To evaluate the efficacy and safety of mechanical fragmentation associated with intrapulmonary thrombolysis to treat massive pulmonary thromboembolism (PTE) with altered hemodynamics. Fifty-one patients with a diagnosis of acute PTE were enrolled, the criteria being a Miller index over 0.50 and mean pressure of 30 mmHg in the principal superior pulmonary artery. The initial clinical pictures included shock (19 patients), syncope (6) and severe dyspnea at rest (26). Oxygen saturation measured by pulse oxymetry was 71.4%. Mean pulmonary artery pressure was 46.1 mmHg. The main thromboembolisms were fragmented, with one bolus of a fibrinolytic agent administered during the fragmentation procedure. An infusion of the fibrinolytic agent was administered through a catheter.

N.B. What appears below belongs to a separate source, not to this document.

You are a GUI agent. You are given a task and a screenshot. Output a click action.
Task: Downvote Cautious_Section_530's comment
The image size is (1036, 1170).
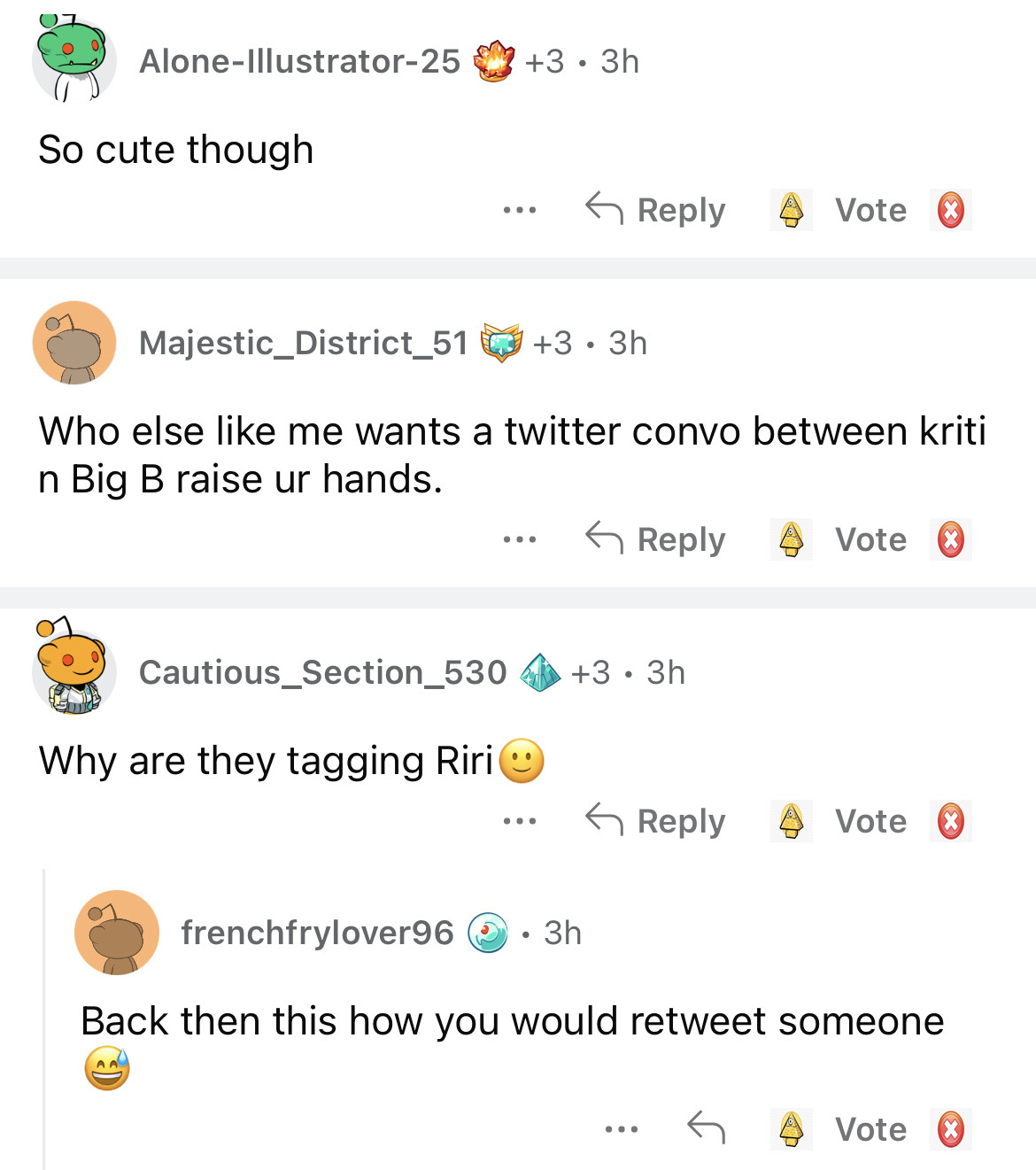950,821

Monitoring included clinical assessment, pulmonary scintigraphy and echocardiography. After fragmentation and administration of the bolus dose of the fibrinolytic agent, improvement was observed in 49 patients (97.2%). Mean pressure after mechanical and pharmacological treatment was 24.1 mmHg. Technical success was achieved in 100% of the patients. The results attest to the efficacy and safety of mechanical fragmentation and medical thrombolysis in treating massive PTE affecting hemodynamics, leading to clinical improvement and lowered pulmonary artery pressure.